Napoli, Champions come punto di partenza: Spalletti pronto a programmare col club
La qualificazione Champions come primo tassello per poter costruire. Sulla base di questa idea di Luciano Spalletti, condivisa con la proprietà, continuerà l'esperienza napoletana del tecnico che ha un altro anno di contratto (oltre ad un'opzione per un ulteriore anno). Quanto basta al club, che solitamente evita proprio concettualmente il rischio di dover pagare due allenatori, per mettere in standby alcune perplessità, espresse pure pubblicamente da De Laurentiis nelle ultime interviste. Da parte del tecnico, inoltre, la convinzione di poter incidere ulteriormente con un ruolo più centrale in estate - indicando le caratteristiche, non il livello degli elementi - in un mercato che dovrà ridurre il monte stipendi ma che viste le tante scadenze permetterà di poter incidere in maniera massiccia per una rosa più congeniale al suo modo di intendere il calcio.

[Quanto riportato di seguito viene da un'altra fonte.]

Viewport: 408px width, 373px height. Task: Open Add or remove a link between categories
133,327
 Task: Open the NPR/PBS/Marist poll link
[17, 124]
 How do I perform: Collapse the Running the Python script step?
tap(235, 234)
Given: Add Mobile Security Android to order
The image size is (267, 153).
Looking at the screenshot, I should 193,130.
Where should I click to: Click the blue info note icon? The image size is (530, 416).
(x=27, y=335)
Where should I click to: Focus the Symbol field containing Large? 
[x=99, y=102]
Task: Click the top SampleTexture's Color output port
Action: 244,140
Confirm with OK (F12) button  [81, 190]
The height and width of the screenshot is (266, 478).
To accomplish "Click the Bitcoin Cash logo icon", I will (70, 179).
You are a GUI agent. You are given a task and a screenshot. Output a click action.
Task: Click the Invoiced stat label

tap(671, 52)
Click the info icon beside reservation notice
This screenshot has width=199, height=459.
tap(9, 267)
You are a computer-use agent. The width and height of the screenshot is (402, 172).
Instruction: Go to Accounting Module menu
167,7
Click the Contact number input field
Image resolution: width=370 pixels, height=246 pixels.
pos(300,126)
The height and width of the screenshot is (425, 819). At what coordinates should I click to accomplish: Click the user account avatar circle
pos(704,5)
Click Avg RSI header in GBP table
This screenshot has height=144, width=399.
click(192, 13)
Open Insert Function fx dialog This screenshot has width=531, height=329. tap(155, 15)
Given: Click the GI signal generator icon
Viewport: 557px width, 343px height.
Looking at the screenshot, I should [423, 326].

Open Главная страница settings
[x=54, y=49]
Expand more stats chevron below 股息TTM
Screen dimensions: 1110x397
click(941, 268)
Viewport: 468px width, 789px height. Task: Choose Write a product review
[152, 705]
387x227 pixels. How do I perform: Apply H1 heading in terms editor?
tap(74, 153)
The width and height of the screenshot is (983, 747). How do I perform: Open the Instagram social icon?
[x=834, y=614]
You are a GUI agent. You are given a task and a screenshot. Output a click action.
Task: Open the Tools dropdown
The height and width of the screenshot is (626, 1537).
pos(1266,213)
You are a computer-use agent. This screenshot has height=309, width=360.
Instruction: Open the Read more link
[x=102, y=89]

La soddisfazione di Spalletti -
Nel rivendicare il suo lavoro, in seguito le parole di Mertens sull'anno più deludente, il tecnico oltre a parlare dell'obiettivo Champions centrato con tre turni d'anticipo, ha sottolineato anche la rivalutazione del parco giocatori: "Questa stagione ci ha detto tanto, ora abbiamo più materiale a disposizione e abbiamo creato una vetrina a tanti calciatori. All'inizio ADL parlava di dover abbassare il monte stipendi, ma non c'erano molte proposte, ora ci sono molti interessi ed alcuni sono nel mirino di altri club importanti come il Napoli", le parole del tecnico, anticipando il forte rischio di cessioni pesanti che però potranno permettergli di disegnare un organico più vicino alla sua idea di calcio.
Il momento delle scelte
Queste ultime tre gare possono già dire tanto sulle decisioni che società ed allenatore dovranno concordare. A partire dal futuro in porta: il rinnovo di Ospina resta difficile e tenere fuori Meret significherebbe aver rinunciato all'idea dell'ultimo periodo, ovvero rinnovargli il contratto ed affidargli la titolarità. Ad un solo anno dalla scadenza, significherebbe anche svenderlo. Presto bisognerà arrivare alla definizione del rinnovo di Mertens, magari alla presenza anche di Spalletti se dovesse servire per dissipare alcuni dubbi del belga sull'impiego nella prossima stagione. E curiosità per gli altri in scadenza che, ad obiettivo già raggiunto, potrebbero lasciare spazio ad altri elementi in cerca di vetrina.